2

I have a library that saves to disk loads of floating point data in text form. It seems they've done this because of portability matters, but because of huge disk usage from this, I've written a function to save the binary representation of floating points directly to disk. I know this doesn't guarantee 100% portability, but I'll run this only on x86(_64) Linux/Windows PC's (maybe also in Mac and BSDs).

Is there a way to at least check whether the floating point format the program understands is also okay with the system? And how much of incompatibility should I expect from dealing with floating point data in binary form?

  • In a limited fashion. The `__STDC_IEC_559__` expands to `1` if IEC 60559 is supported. But if you intend to pass the file between platforms, it won't be much use to you. You'd still need to use a platform agnostic format. – StoryTeller - Unslander Monica Feb 08 '17 at 12:25
  • Difficult to say, theoretically the C standard doesn't impose the binary representation of numbers meaning that any compiler or system is free to use whatever it likes. IEEE-754 defines a binary floating point format, using such encoding should at least give enough compatibility, but is difficult to be sure that it is supported on any system. But, as point in favor, is possible to write a function to convert the format. – Frankie_C Feb 08 '17 at 12:30

4 Answers4

2

Is there a way to at least check whether the floating point format the program understands is also okay with the system?

Test 1: sizeof. Test 2: save a magic floating point value in the header of your on-disk file and check in the program that it has the right value after you've read the binary data from the disk. This should be safe enough.

And how much of incompatibility should I expect from dealing with floating point data in binary form?

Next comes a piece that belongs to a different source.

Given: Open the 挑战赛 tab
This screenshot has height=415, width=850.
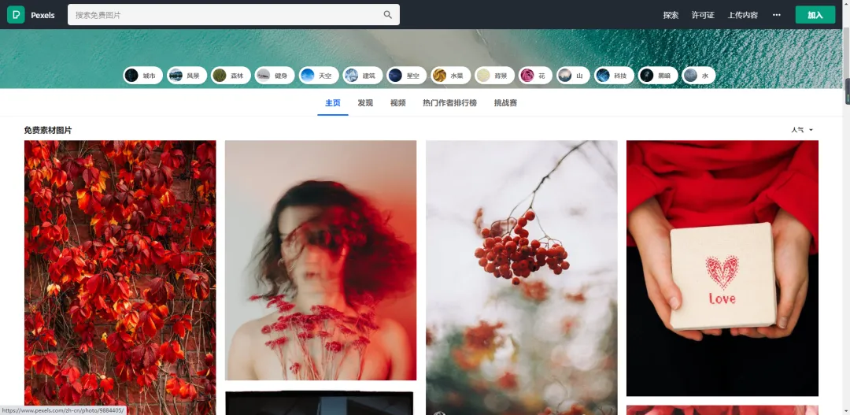Looking at the screenshot, I should click(505, 103).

Very little. If, as you're saying, you're staying with just one hardware architecture (x86), you'll be fine. If you have a limited set of supported architectures - just test all of them. On x86 everyone will be using hardware floating point which limits how creative they can be (pretty much not at all). Even between architectures everyone I know of who uses IEEE 754 floating point has the same binary representation for the same endianness.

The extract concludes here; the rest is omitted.